* RECORDS FOR THE TASK:

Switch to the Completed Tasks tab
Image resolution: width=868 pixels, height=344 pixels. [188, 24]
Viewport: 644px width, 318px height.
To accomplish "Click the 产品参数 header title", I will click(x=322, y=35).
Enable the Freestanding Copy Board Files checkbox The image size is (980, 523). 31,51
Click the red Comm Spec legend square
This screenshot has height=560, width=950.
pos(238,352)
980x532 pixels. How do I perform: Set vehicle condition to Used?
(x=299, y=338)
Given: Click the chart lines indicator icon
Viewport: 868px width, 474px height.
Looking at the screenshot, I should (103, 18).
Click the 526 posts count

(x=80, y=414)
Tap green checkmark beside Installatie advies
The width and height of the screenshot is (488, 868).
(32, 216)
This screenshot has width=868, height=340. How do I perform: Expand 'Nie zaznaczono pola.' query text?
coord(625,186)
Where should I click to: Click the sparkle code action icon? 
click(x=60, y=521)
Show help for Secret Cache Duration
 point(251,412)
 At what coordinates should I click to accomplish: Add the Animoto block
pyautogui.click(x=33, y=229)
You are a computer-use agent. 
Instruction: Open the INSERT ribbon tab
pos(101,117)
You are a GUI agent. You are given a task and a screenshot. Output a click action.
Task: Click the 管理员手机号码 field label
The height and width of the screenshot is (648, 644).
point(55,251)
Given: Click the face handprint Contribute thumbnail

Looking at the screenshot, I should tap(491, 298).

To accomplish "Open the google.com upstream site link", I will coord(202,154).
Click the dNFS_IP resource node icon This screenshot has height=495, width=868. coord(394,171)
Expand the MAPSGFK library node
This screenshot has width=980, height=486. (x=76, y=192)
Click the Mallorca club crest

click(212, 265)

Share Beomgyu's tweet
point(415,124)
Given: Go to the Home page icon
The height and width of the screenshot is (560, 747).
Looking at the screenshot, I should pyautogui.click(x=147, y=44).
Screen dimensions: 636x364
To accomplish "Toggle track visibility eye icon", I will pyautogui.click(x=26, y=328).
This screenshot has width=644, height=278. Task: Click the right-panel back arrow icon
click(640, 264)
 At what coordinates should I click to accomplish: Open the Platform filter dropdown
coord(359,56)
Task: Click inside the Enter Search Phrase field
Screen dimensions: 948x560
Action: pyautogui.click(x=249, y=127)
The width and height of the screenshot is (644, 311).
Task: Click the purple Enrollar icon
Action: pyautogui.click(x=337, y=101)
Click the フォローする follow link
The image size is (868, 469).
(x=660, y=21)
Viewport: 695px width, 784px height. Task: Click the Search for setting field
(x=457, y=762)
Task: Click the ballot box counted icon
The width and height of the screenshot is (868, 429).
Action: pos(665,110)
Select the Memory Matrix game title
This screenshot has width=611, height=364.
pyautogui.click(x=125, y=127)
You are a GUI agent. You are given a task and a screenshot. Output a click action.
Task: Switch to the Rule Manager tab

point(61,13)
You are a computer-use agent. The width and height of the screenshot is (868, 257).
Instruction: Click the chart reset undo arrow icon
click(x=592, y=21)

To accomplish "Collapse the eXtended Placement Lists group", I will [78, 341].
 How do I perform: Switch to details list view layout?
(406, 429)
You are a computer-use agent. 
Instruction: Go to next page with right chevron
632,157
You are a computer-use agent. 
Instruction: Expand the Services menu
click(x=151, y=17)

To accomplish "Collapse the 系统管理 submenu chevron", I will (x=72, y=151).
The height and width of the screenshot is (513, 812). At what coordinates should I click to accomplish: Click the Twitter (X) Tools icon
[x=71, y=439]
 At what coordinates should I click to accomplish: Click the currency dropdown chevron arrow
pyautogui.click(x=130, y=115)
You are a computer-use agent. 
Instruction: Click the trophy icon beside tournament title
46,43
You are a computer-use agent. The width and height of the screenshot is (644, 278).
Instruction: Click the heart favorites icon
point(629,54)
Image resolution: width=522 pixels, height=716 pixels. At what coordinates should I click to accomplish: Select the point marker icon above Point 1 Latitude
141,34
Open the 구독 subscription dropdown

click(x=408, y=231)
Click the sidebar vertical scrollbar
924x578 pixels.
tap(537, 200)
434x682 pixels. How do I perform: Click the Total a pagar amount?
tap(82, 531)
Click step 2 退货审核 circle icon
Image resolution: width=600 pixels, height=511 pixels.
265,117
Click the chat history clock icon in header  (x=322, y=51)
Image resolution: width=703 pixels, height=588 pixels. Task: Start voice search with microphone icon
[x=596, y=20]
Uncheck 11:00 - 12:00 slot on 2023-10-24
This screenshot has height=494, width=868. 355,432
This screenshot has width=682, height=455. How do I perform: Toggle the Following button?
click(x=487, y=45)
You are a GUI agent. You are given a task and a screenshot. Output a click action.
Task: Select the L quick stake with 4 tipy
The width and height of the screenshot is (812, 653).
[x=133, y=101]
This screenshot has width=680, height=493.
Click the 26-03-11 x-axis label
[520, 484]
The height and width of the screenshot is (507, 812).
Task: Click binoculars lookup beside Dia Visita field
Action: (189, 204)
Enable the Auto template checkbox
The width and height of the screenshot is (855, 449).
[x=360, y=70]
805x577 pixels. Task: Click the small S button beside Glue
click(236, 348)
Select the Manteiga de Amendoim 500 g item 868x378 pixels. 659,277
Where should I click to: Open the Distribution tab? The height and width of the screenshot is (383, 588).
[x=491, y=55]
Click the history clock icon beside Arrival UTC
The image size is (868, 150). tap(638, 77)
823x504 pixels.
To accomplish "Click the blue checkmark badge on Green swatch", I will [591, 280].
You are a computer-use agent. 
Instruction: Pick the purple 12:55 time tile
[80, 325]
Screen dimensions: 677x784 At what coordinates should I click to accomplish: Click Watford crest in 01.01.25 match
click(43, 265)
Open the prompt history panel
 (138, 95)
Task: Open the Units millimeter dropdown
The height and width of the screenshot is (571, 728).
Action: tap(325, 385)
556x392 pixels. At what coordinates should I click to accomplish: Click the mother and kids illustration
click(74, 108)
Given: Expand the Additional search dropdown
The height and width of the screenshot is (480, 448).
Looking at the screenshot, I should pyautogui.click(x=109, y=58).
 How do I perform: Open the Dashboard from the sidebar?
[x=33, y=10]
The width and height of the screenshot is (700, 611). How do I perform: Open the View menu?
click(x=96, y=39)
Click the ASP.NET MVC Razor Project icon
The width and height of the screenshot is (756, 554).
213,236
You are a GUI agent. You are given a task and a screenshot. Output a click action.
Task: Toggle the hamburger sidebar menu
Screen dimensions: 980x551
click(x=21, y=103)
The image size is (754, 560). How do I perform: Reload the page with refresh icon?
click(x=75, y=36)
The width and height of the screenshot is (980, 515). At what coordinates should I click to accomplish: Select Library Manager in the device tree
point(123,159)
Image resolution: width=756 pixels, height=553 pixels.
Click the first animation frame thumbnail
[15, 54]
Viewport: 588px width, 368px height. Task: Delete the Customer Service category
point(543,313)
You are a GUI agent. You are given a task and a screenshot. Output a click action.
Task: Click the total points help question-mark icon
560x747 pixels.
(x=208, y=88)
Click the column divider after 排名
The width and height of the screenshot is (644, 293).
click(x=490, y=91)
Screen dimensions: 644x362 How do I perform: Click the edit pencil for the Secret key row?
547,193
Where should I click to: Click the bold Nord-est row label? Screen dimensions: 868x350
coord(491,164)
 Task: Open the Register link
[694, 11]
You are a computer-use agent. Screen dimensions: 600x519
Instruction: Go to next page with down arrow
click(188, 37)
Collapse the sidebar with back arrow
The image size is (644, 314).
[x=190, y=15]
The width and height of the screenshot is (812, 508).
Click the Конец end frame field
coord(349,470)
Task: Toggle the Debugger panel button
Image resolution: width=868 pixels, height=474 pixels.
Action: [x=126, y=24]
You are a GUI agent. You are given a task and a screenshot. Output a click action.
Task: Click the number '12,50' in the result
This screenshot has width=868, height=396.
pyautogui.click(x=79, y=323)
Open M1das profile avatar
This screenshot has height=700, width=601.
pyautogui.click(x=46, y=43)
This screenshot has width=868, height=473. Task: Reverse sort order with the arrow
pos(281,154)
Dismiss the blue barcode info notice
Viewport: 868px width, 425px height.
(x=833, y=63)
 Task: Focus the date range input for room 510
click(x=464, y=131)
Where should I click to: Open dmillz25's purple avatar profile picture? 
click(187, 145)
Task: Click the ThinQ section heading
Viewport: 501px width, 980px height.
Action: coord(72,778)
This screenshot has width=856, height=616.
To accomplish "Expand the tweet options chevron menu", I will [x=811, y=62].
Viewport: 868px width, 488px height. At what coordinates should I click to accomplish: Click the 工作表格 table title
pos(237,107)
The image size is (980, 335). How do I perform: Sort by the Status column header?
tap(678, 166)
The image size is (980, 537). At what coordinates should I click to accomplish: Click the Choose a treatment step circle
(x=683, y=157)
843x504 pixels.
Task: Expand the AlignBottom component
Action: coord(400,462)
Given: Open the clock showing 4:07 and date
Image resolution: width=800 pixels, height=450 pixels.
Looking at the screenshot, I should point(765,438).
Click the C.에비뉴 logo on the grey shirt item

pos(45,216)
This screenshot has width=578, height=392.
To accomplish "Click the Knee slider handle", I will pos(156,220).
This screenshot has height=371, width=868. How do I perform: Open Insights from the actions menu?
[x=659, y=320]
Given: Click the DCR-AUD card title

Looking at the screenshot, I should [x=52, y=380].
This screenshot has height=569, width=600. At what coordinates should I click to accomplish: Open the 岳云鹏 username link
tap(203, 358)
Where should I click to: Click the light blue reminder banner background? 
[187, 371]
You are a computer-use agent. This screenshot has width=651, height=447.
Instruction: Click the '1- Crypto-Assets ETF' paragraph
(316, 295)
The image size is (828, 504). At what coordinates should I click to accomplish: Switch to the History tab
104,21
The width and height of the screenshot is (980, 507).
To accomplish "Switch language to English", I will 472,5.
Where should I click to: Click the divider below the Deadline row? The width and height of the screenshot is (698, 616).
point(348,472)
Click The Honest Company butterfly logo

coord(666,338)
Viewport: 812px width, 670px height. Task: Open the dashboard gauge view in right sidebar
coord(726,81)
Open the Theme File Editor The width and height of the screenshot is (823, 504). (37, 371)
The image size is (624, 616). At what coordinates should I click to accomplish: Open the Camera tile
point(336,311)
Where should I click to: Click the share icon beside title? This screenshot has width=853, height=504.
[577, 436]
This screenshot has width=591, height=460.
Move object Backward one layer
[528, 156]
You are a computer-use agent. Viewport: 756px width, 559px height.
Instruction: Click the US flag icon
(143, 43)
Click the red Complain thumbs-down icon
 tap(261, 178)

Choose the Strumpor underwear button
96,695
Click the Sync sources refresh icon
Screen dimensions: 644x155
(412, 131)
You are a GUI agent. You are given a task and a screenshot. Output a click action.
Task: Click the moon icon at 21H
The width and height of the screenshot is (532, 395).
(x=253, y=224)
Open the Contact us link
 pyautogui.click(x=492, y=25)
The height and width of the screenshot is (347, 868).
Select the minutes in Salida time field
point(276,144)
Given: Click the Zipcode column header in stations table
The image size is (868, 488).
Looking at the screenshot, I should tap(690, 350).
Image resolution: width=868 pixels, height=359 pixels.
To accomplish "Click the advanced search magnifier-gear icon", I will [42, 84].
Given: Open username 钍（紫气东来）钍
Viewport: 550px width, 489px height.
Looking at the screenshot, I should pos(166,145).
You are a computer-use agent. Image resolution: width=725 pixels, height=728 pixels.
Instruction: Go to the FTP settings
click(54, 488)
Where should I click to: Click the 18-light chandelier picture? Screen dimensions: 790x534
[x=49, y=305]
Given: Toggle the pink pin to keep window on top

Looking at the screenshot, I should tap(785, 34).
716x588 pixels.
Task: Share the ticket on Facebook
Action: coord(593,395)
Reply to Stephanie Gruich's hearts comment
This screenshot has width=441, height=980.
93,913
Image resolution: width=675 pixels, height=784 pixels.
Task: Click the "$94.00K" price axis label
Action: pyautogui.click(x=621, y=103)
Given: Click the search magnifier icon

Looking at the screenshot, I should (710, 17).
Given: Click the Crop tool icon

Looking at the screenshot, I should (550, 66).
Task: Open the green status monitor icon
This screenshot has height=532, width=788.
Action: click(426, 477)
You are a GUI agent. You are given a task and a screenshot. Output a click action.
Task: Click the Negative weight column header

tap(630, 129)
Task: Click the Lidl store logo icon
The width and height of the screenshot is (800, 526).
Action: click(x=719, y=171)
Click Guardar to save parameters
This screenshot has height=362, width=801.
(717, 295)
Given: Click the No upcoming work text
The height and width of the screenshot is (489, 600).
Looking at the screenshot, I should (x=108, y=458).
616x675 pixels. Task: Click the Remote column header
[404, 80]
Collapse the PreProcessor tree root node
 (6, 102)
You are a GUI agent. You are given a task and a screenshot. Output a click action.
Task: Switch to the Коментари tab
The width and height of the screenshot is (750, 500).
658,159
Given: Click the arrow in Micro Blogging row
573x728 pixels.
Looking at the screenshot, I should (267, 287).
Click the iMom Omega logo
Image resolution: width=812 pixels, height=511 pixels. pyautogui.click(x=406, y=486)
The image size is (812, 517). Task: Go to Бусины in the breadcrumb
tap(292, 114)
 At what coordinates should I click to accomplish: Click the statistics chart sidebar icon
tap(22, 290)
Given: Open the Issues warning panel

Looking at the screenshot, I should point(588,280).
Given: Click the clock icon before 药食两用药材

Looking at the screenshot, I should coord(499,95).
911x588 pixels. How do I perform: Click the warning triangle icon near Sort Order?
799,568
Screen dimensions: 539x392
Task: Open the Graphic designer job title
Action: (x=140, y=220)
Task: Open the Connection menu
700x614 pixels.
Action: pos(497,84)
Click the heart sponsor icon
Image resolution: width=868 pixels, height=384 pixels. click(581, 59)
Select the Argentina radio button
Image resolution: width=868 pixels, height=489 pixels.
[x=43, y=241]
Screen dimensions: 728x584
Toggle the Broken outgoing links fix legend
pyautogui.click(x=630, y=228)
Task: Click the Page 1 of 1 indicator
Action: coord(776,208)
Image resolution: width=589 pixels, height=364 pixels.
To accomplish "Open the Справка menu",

* PROBLEM: Scan the entries above and return each line that holds "checkmark".

* COMPLETED EXERCISE:
Tap green checkmark beside Installatie advies
To accomplish "Click the blue checkmark badge on Green swatch", I will [591, 280].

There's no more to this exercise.